You were wearied with the length of your way, but you did not say, “It is hopeless”; you found new life for your strength, and so you were not faint. ~Isaiah 57:10
He is a “new” friend in my life, but one I’ve known for close to 25 years. In fact, he introduced me to a “new” feature of life way back when, as he was the first guy I ever made out with. But that’s in the past. He lets me be a “guy”…introducing me to all kinds of guy things that are “new” to me and that I find I love: dirt track, 4-wheeling, wicked horror movies (and funny ones too).
Two other “new”-nesses came to fruition this weekend. You see, since Christmas, I have been serving in the maid-of-honor role helping a “new” friend design the wedding she and her husband never had the first time around. To renew their vows for their 11th anniversary, she wanted to incorporate elements of the wedding she had to abandon 11 years ago.
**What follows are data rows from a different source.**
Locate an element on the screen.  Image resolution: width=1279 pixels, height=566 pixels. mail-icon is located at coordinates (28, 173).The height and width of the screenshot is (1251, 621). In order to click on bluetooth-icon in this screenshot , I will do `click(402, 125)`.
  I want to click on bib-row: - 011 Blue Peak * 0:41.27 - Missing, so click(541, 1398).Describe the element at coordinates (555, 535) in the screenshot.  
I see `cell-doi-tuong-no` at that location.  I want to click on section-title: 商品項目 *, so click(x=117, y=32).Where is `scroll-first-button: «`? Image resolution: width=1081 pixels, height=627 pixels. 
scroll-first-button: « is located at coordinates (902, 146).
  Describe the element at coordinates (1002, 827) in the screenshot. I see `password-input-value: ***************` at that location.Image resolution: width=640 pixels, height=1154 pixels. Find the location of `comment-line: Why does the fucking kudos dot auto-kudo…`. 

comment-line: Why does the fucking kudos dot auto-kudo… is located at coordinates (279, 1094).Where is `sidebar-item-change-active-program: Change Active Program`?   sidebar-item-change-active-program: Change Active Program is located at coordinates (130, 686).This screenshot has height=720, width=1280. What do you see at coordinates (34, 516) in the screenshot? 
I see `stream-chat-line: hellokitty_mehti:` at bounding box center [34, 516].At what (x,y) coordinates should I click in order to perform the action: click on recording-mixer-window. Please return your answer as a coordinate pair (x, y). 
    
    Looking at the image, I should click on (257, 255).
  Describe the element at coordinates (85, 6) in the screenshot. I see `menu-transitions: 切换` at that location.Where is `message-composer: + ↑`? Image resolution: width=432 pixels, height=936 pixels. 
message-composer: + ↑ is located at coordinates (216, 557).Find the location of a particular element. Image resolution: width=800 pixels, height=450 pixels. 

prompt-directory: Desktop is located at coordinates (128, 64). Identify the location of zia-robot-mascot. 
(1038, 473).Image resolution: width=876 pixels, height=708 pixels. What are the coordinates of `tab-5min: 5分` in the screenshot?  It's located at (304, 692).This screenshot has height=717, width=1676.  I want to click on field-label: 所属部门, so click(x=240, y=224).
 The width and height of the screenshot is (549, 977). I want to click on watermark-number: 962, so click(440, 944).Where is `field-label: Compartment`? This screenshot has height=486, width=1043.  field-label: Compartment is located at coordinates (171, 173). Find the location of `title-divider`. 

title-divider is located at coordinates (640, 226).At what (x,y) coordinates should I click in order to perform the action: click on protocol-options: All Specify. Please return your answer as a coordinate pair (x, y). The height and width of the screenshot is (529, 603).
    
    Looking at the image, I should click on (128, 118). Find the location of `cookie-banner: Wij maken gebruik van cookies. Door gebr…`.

We were buried therefore with him by baptism into death, in order that, just as Christ was raised from the dead by the glory of the Father, we too might walk in newness of life. ~Romans 6:4
To top it off, the couple built into the weekend the baptism of their younger daughter, a bright, precocious child of 3…I mean, child of God. The dedication of her life and soul to God is possibly the most wonderful kind of newness of all.
The family is a new one in my life, the wife/mother an acquaintance from my college days 15 years ago; she joined the “other” sorority. But we knew instantly when they moved to Charleston that God had put us into each other’s lives. We are still technically “new” to each other, but each time we learn something “new” in fact, we are neither of us surprised by the stories we hear but by the rightness of our friendship, this new wonderful connection.
As soon as he had finished speaking to Saul, the soul of Jonathan was knit to the soul of David, and Jonathan loved him as his own soul. ~1 Samuel 18:1
I marvelled just this morning…this Valentine’s Day morning…that I have had just two Valentines in my 35 years…two men I have loved in this life. They are both dear friends today, all of us having lived to find new loves and lives as God has led us in our journeys. I am blessed by their friendship and am indeed knit “anew” with them!
Now, this month of February 2011 begins a new chapter in my life…and unemployed one. My official separation date from my old job was January 31, and I have no idea what’s in store for me. Except that God will show me what to do and when to do it. My prayer is for “new” sight and “new” hearing so that don’t miss His cues.